Private Roy, Canadian Women’s Army Corps 1946

Private Roy, Canadian Women’s Army Corps

Molly Lamb Bobak, Private Roy, Canadian Women’s Army Corps, 1946

Oil on fibreboard, 76.4 x 60.8 cm

Canadian War Museum, Ottawa

Molly Lamb Bobak’s portraits of specific individuals, in contrast to generalized figures, date primarily to her years in the military or shortly thereafter. Private Roy, Canadian Women’s Army Corps features a black woman who, with arms folded, stares down at the counter in the canteen, where she likely worked.  Lamb Bobak represents a resolute but lonely-looking woman whose downcast gaze and folded arms emphasize what Charmaine A. Nelson has identified as Private Roy’s sense of alienation.  This stands in strong contrast to the demure femininity portrayed in recruitment advertising during the war. As the army strove to uphold established gender norms, the photographs, films, and articles it released reassured the public that the traditional pre-war roles were being maintained and that women were subordinate to their male counterparts. 

 

Molly Lamb Bobak, Portrait of Joan Lowndes
Molly Lamb Bobak, Portrait of Joan Lowndes, 1952, oil on wood panel, 91.5 x 44 cm, Vancouver Art Gallery.
Molly Lamb Bobak, Alice
Molly Lamb, “Alice,” 1943, pencil and watercolour with pen and black ink on wove paper, from W110278: The Personal War Records of Private Lamb, M.,1942–45, Library and Archives Canada, Ottawa.

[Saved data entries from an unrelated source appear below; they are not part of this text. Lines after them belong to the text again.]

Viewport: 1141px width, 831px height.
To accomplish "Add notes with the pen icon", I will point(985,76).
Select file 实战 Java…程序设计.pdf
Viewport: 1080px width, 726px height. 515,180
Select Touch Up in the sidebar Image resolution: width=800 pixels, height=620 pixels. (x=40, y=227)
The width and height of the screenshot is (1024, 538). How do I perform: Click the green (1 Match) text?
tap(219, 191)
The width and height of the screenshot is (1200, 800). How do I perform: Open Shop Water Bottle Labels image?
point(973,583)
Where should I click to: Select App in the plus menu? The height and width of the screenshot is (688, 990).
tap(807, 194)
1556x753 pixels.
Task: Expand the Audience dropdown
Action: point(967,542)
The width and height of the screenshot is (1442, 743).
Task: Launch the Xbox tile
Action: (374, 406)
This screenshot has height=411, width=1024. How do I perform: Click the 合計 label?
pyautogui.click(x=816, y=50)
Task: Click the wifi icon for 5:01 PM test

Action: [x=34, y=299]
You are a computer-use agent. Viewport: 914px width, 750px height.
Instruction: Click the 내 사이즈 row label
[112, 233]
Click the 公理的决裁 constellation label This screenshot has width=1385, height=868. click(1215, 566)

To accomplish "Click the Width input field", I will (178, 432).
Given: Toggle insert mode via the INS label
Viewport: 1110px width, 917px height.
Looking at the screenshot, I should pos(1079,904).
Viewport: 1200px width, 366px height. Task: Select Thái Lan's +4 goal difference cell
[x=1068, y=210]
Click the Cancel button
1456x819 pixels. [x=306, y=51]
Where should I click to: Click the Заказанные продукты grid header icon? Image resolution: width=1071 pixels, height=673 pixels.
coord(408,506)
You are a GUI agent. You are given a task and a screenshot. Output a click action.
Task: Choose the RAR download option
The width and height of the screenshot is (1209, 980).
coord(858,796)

Private Roy’s figure fills much of the picture plane, underscoring the commanding character portrayed as the subject. It is significant that Lamb Bobak chose to represent a figure whose racial group was largely absent from CWAC publicity. The women’s services associated with the Royal Canadian Air Force and the Royal Canadian Navy insisted that all their members be Caucasian. This painting, the only wartime oil portrait Lamb Bobak produced, conveys her disregard for adhering to the idealized image of CWAC recruits. As Charmaine Nelson has noted, “The relationship between artist and subject comes closer to equality . . . because both women were military officers and Private Roy was likely under no obligation (financial or otherwise) to sit for Bobak’s portrait.” 

 

The sketch “Alice,” and the painting Portrait of Joan Lowndes, 1952, likewise feature striking women. The portrait of Lowndes, a Vancouver arts journalist, is markedly different from that of the portrait of Roy. Rather than a subject from a marginalized community, Lamb Bobak presents a fashionable white woman. Instead of Private Roy’s unwavering gaze, Lowndes casts her look askance, as she sits with arms neatly folded and legs crossed. Lamb Bobak produced few portraits, and here she emphasizes formal qualities such as her treatment of colour. Some writers have remarked that this very original portrait attests to Lamb Bobak’s skill as a colourist.

 

Both portraits are fine examples of Lamb Bobak’s work at different points in her career. Private Roy showcases her observational abilities and the skillful way she embeds subtle critiques into her paintings. Portrait of Joan Lowndes marks a return to her focus on the language of painting. She uses the opportunity in both portraits to capture her subject while also producing an arresting modernist work.